Venezuela ‘Prefers Exxon to Leave’

Author: 
Natalie Obiko Pearson, Associated Press
Publication Date: 
Sat, 2006-04-01 03:00

CARACAS, 1 April 2006 — Venezuela had a blunt message last week for ExxonMobil, one of the world’s most powerful oil companies: Get off my crude-rich turf. Venezuela is tightening its squeeze on the oil industry, telling oil companies to give the state a greater share of profits — or get out.

Oil Minister Rafael Ramirez on Wednesday said ExxonMobil Corp. was one of the companies that would “prefer to leave ... rather than adjust” to recent policy changes. “We said we don’t want them to be here then,” Ramirez told the state TV broadcaster adding, if “we need them, we’ll call them.” ExxonMobil indicated Thursday it had no plans to pull out. “ExxonMobil de Venezuela continues to have a long-term perspective of its activities in Venezuela,” it said in an e-mail to The Associated Press.

The flap helped push the price of oil above $67 a barrel on the New York Mercantile Exchange on Thursday as the market reacted to the latest sign of tighter state-control of energy around the globe.

Venezuela is taking on Big Oil at a time when rising oil prices, political instability in the Mideast and Nigeria and new buyers in Asia have put the world’s fifth-largest oil exporter in a winning position.

After snubbing Exxon Mobil, Ramirez said Venezuela has other eager partners, including state companies from Russia, Iran, China, India, as well as traditional oil companies.

The new climate has given Venezuela the flexibility to diversify “away from Western investors and incorporate state-owned companies from allied countries ... more willing to abide by new, tighter terms,” said Patrick Esteruelas, analyst at the Washington-based Eurasia Group.
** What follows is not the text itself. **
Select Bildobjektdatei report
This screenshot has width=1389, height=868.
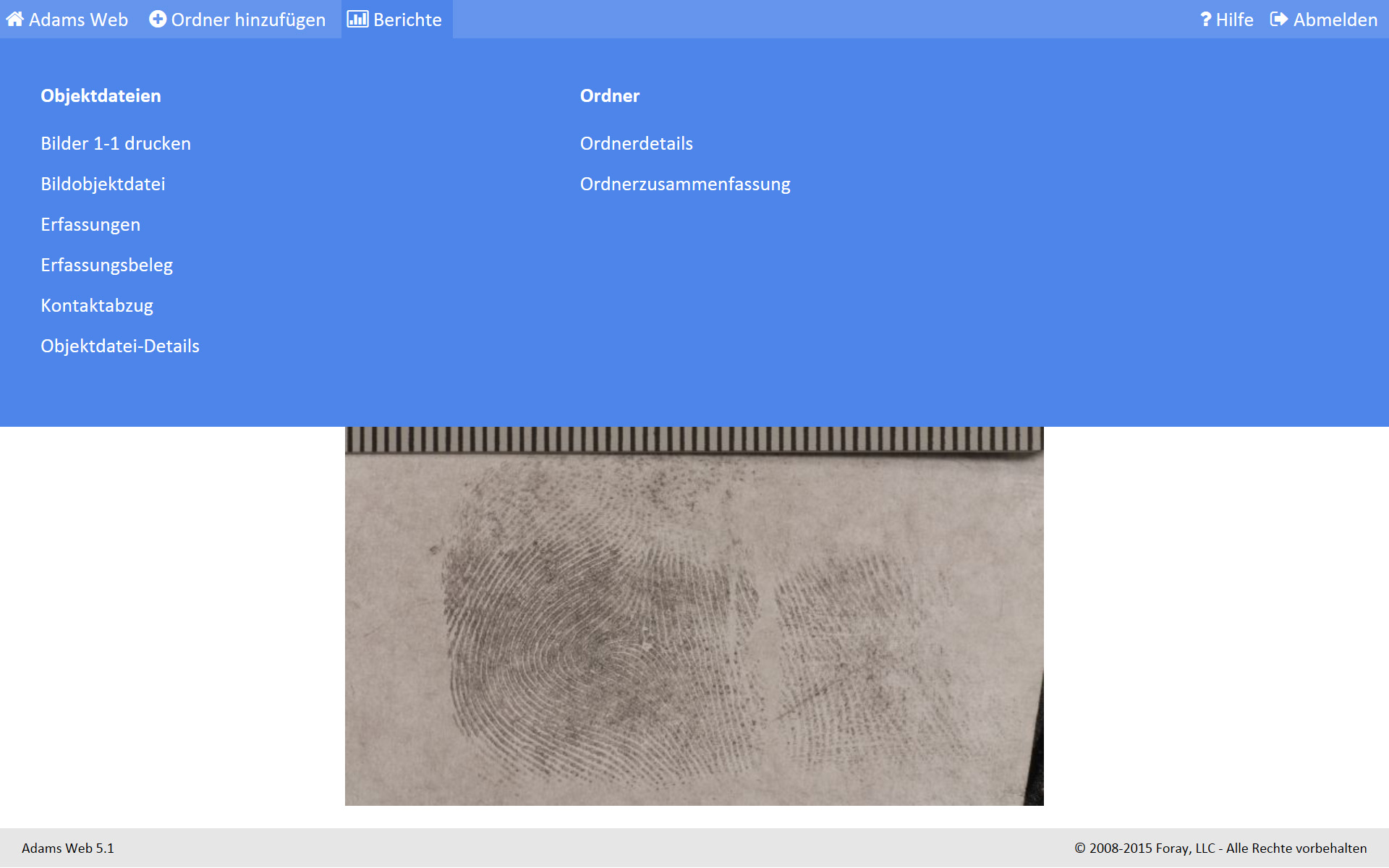pos(103,184)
The government has increasingly sought projects with state-controlled oil companies in friendly countries.

Last year, Venezuela granted exclusive licensing rights to certify and quantify reserves in blocks in the Orinoco tar belt to seven companies, including China’s CNPC, India’s ONGC and Iran’s Petropars. The only western oil major included was Spanish-Argentine company Repsol YPF.
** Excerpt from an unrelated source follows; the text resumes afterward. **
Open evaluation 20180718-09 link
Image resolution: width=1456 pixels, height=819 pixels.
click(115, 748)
The trend is driven by President Hugo Chavez’s distaste for corporate multinationals, which he accuses of looting his country’s oil wealth over the years.
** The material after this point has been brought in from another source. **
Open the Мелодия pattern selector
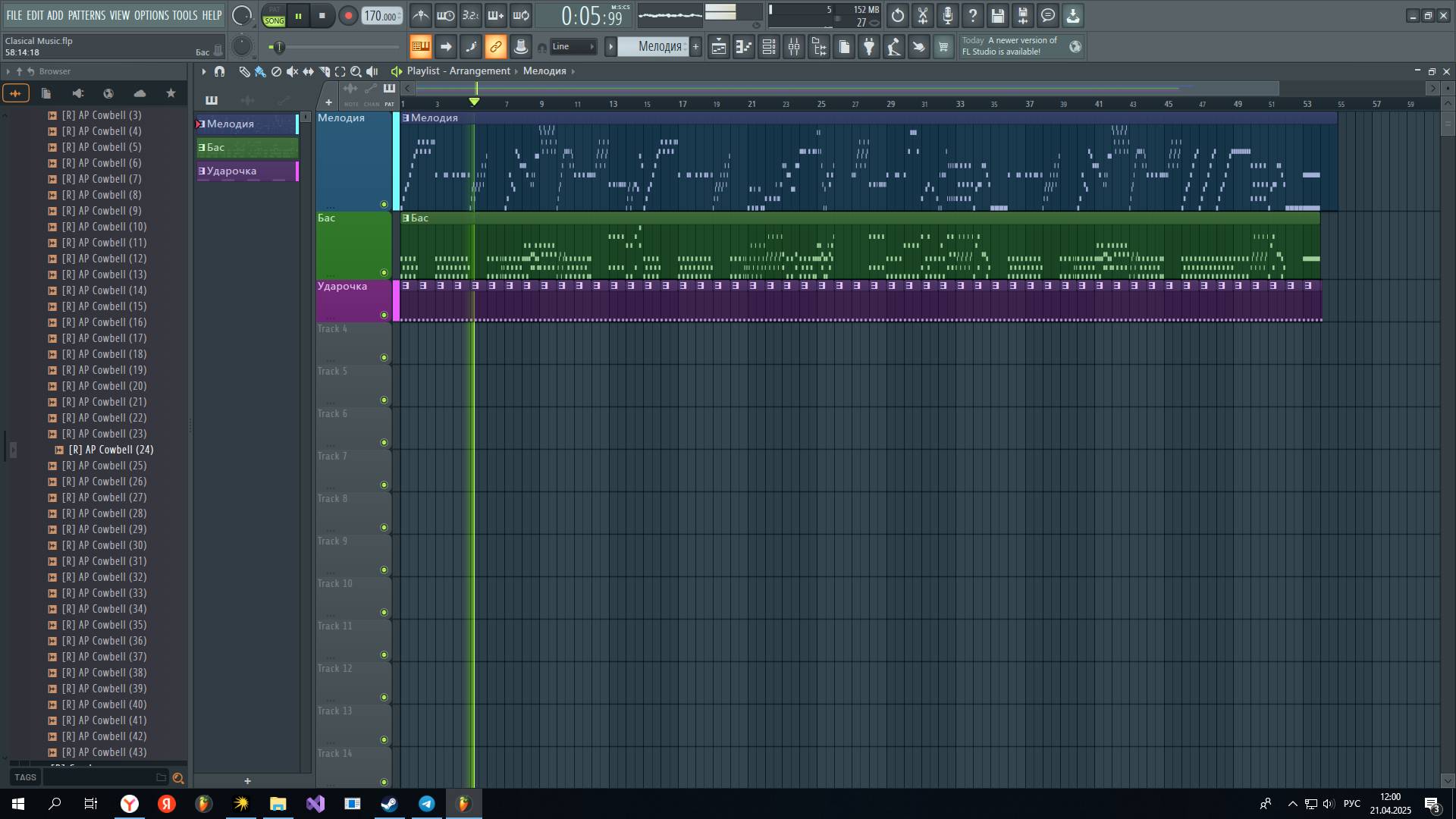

He enjoys strong support for his efforts to take more industry profits for use in social programs for the nation’s poor.

Since taking office in 1999, his government has passed legislation requiring a majority government stake in all oil production projects, hiked taxes and royalties on oil companies, and begun to collect millions of dollars in what it claims are unpaid taxes from them.

On Thursday, congress approved new guidelines to turn 32 privately run oil fields over to state-controlled joint ventures.